Exercise instructions =>
In the Statuspal passage, whose status page did the writer like best for its design?

Passage shown =>
We talk about his project, which Elixir libraries and frameworks have been useful for Statuspal, and what developers should take in mind when launching their own Elixir SaaS project.
Statuspal enables companies to communicate incidents and maintenance in an effective and proactive manner, with little management required thanks to its integrated monitoring and powerful automations.
I (Eduardo Messuti) started working on Statuspal back in 2017 as a side project when I realized more and more companies were starting to build their own status pages in order to communicate their system status (companies like Github, Heroku and Twitter), so I thought that other companies would need them too.
As the Heroku status page was my favourite one design-wise, I decided to build Statuspal following a similar design. To this day, you can see the similarities.
Where do you use Elixir in your stack? How big of a part of the Statuspal codebase is written in Elixir?
We use Elixir as our backend language and for rendering our HTML templates everywhere in Statuspal. So far, we have three main applications:
- One monolith Phoenix app that serves the status pages and admin site. The status pages get heavily cached through ETS as well as with NGINX reverse proxy.
- One microservice that’s our monitoring agent, which uses a Supervisor and GenServer to manage the monitoring checks.
- Another microservice we use to send transactional emails through SMTP servers using Oban to process the email delivery.
At the beginning of 2017, I decided to build an MVP for Statuspal. I had heard of Elixir and Phoenix, and how they were inspired by Ruby and RoR, but improved on its shortcomings like concurrency and performance, at the same time the fact that it was a functional programming language sounded appealing as I had been meaning to try a functional language for a while.

Dataset =>

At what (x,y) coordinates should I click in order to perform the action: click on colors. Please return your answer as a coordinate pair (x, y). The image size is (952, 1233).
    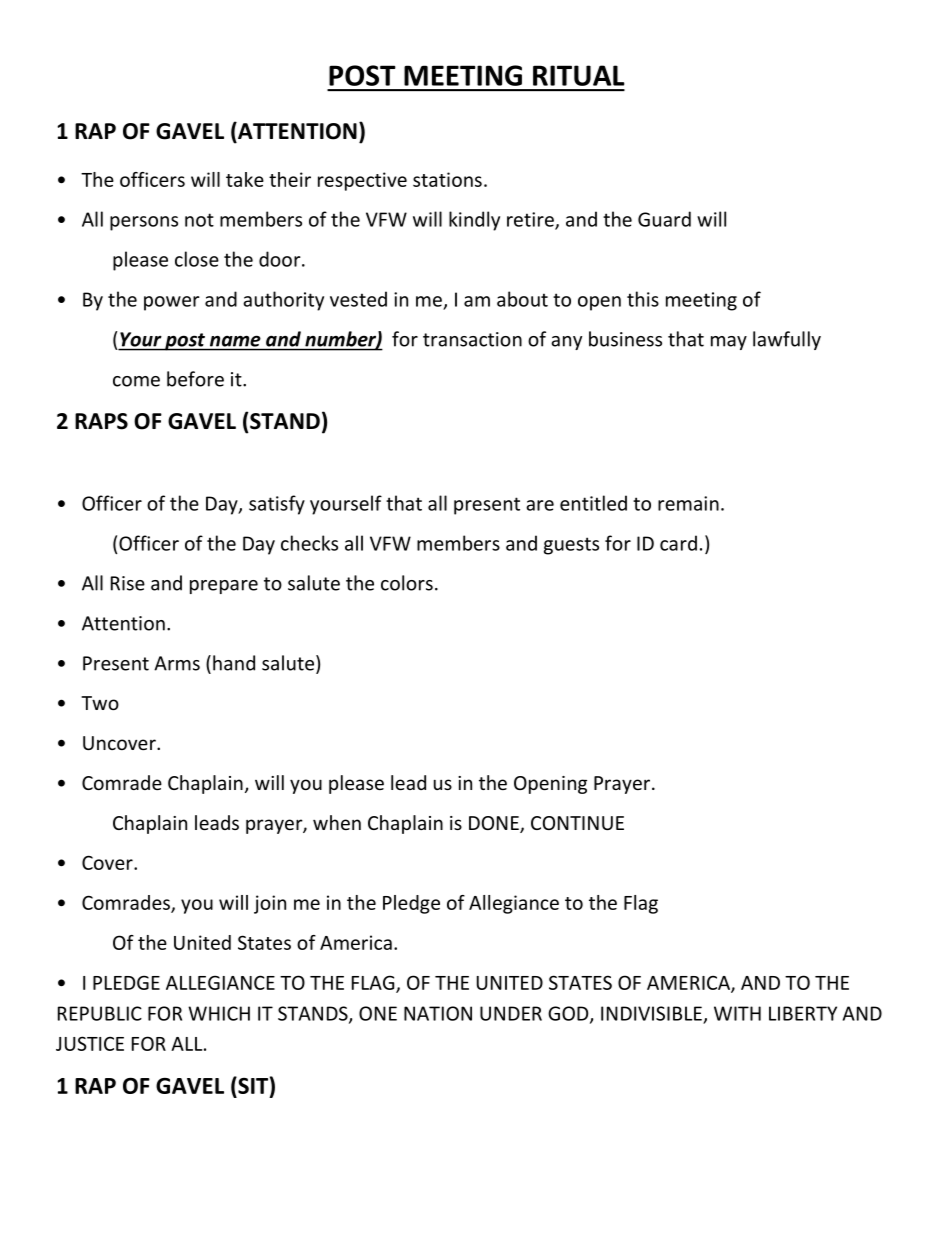
    Looking at the image, I should click on (407, 583).
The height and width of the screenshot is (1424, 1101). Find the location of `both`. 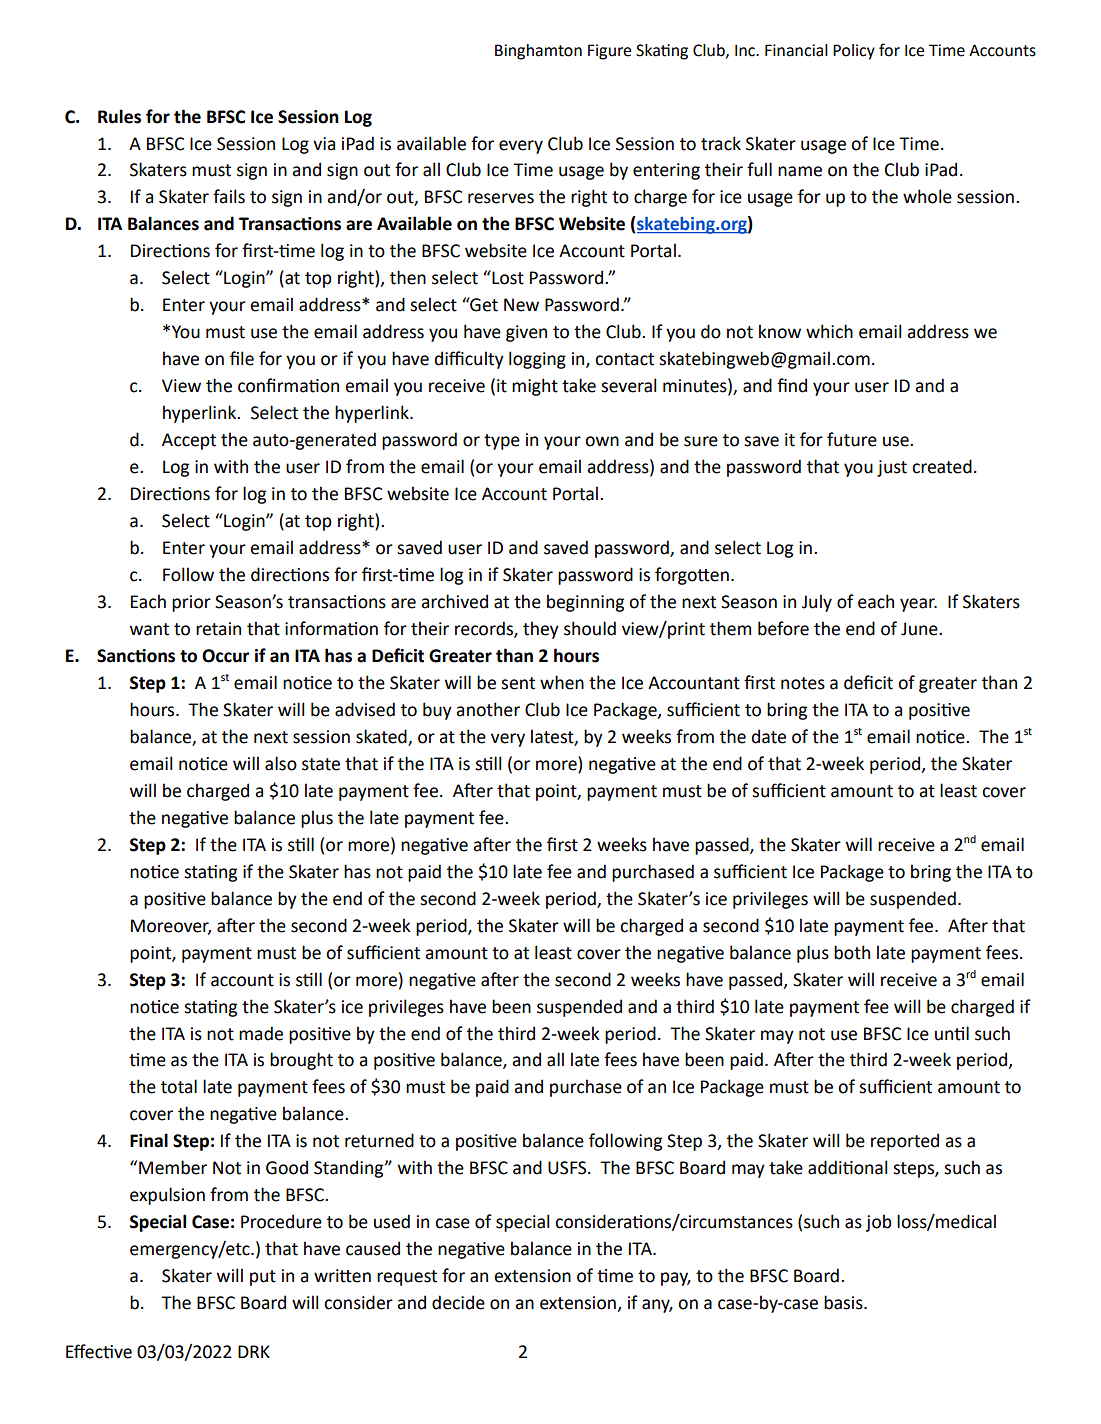

both is located at coordinates (852, 952).
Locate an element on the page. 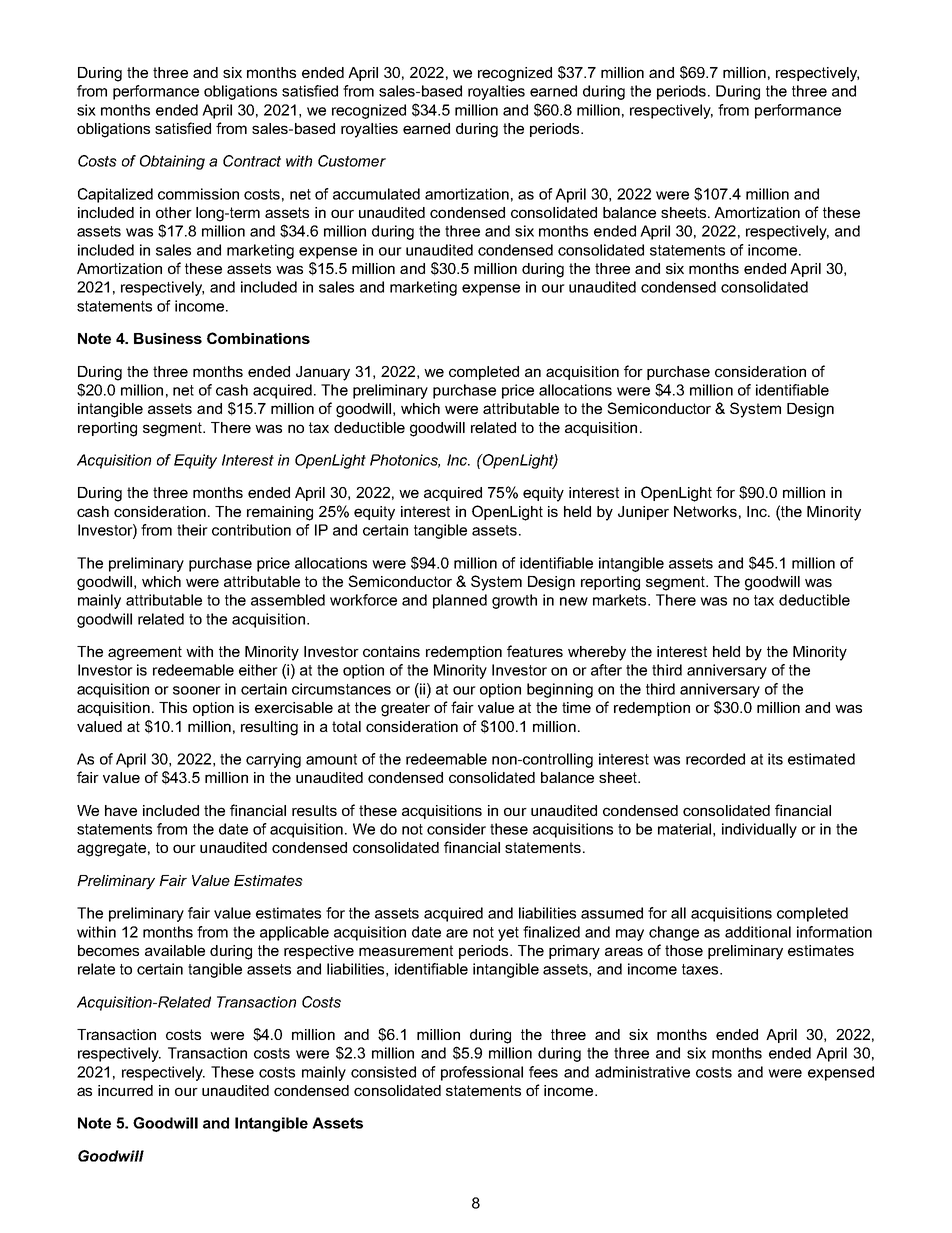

Answer to this problem =>
Heroku's status page.